DIY: How to handle robots.txt and favicon.ico in a multisite environment
Very often question with very easy solution. See how to do it, there are no workarounds, it can be done with standard settings and approaches ...
Hi there,
I last few weeks, we have encountered several requests on how you can implement
robots.txt or
favicon.ico files specific to the web site in the
multisite environment. Needless to say, such environment is not only resource friendly, since it doesn't need several instances of the application, but also very easy to maintain in comparison to mupliple setups. So the questions are really in place.
Not to mention our large clients that use our solution as a platform for their services where they implement and host hundreds of web sites of their clients in a single instance. If you didn't know something like that is possible with a standard
CMS, believe that Kentico CMS handles that very well.
But let's go straight to the topic ...
Location of the robots.txt file
The file
robots.txt is required
in the root of the web site, that is why it seems hard to implement if you have just single file system with multiple files. But in reality, the oposite is true. Kentico CMS has several means of aliasing the content which gives you great power of customizing the content per-site.
Prepare the file
The best location for you
robots.txt file is the same where you store the content: in the
content tree. The reason for that is that the content tree is specific to specific site, and the content can be aliased. See where I am going?

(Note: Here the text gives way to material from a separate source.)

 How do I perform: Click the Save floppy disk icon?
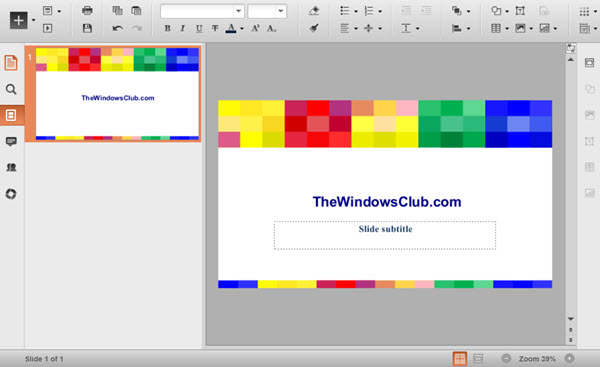(x=87, y=28)
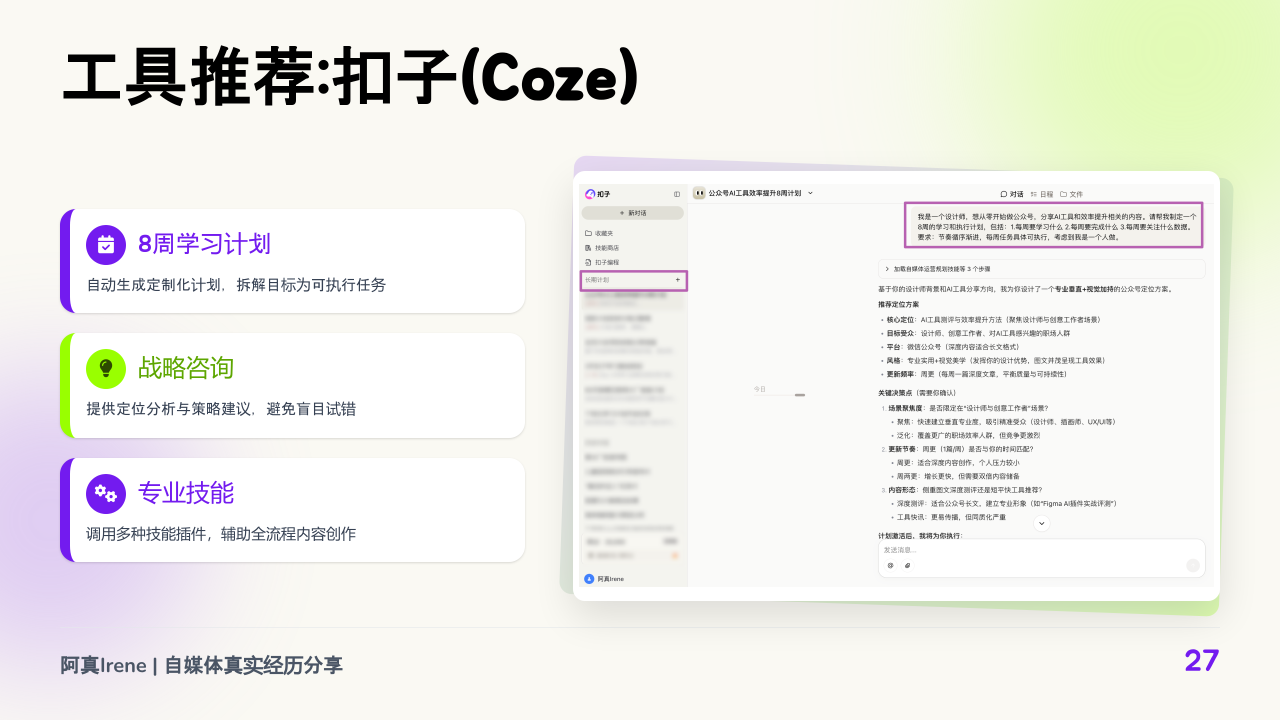
Task: Click the @ mention icon in message box
Action: click(890, 565)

Let's go ahead and try that. Create a new document of type
Folder named "System files" under the root of your web site. It can be actually anything (any document type), anywhere, named anyhow, and you don't actually even need to do that as you will see later. But I like things organized and that is exactly why I prefer to go this way.
Now create a new document of type
File, and upload your robots.txt file to it. This will result in having the file with URL like
/System-files/robots.aspx which will return the text file.

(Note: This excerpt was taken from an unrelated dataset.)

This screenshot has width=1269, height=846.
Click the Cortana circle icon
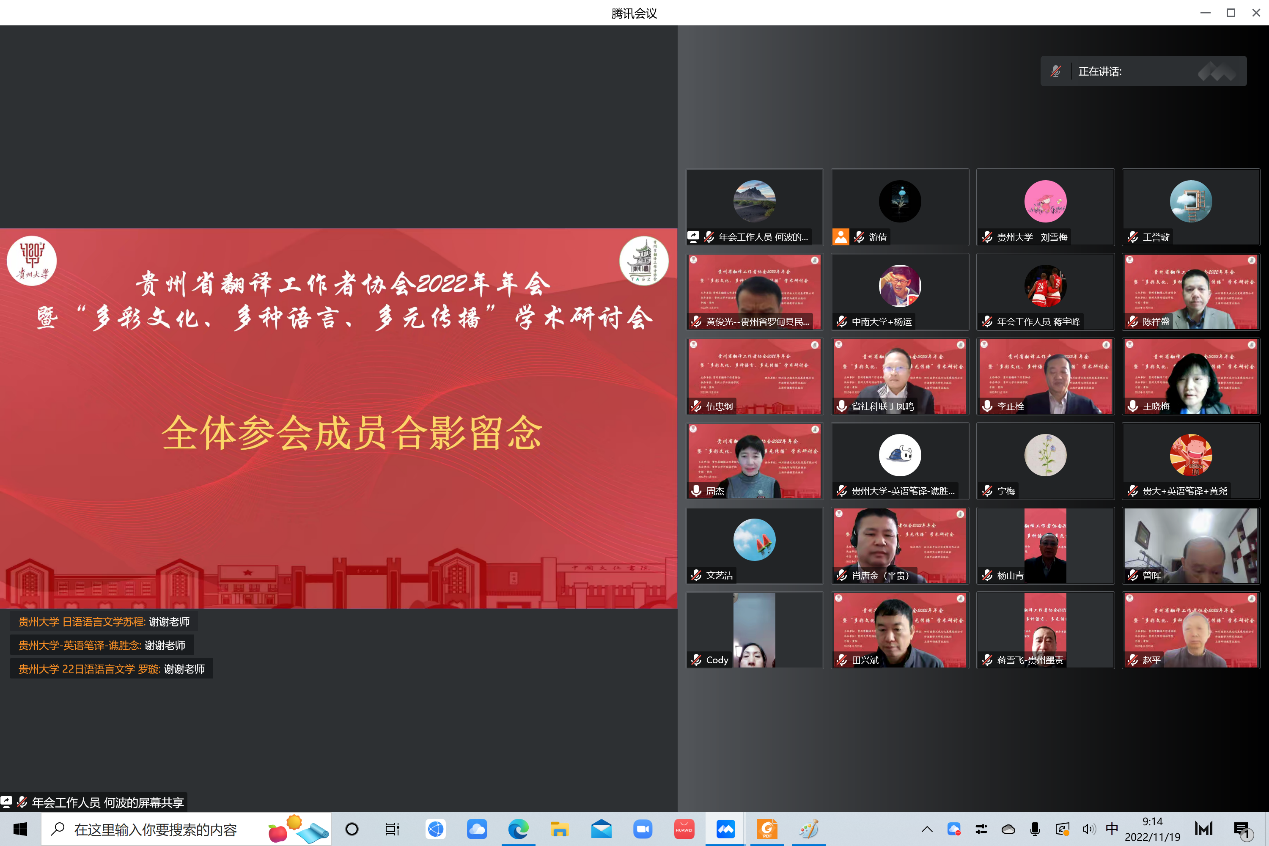click(x=352, y=829)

The only other thing we need to do with the file is go to it's properties tabs, and on the URLs tab set the URL path to
/robots. This step will make the main URL of the file
/robots.aspx which is very close to what we wanted, right? Note that this URL can be set to this value no matter where the document is, that is why the step above is completely up to you.
Working with extensions
You may also notice that the URL extensions field was automatically populated with
.txt extension, because you uploaded the text file.

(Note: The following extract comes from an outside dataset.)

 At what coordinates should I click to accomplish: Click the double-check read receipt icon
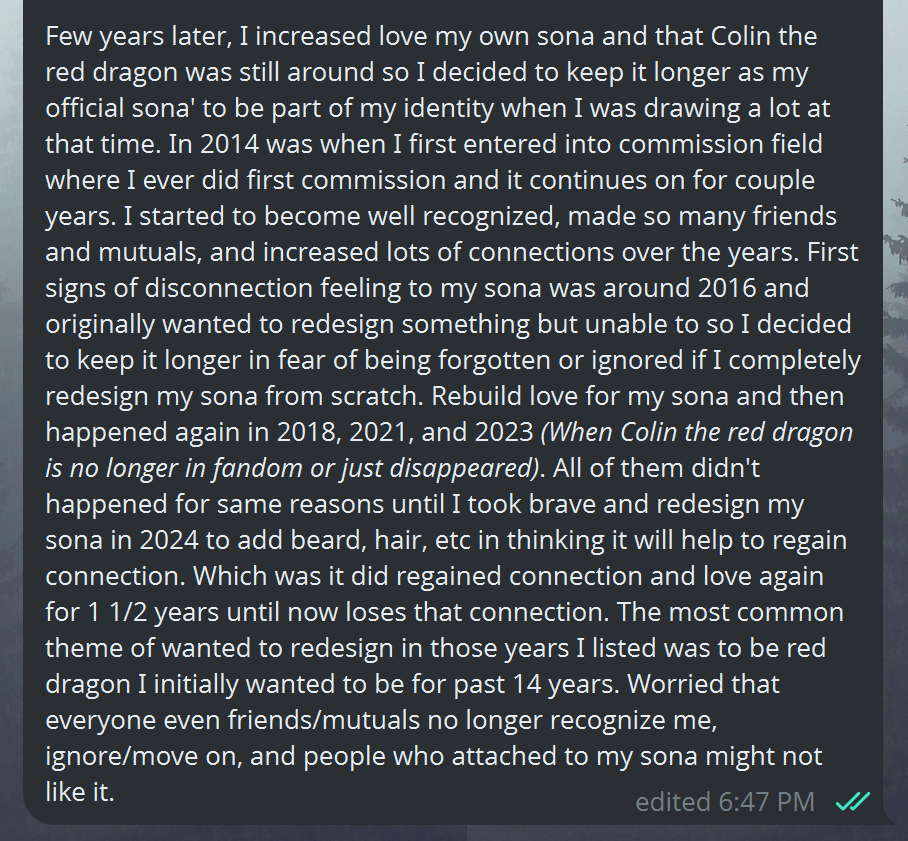point(853,802)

This in the perfect world should mean that the document is also accesible through URL
/robots.txt but in reality, when you attempt to display that, you will get something like this:
When you are playing with extensions that aren't standardly processed by ASP.NET and if you get an
404 error like this, it means that the request never reached the application code. Simply said, this is a result of some missing configuration.
What we need to achieve is that the requests go through. That is exactly the same scenario as for setting up different extension for pages or even
extensionless setup, except for that in this case we want to keep current extension intact, and just let the requests go through to reach the file. That is why we only use the part that let's the requests go through.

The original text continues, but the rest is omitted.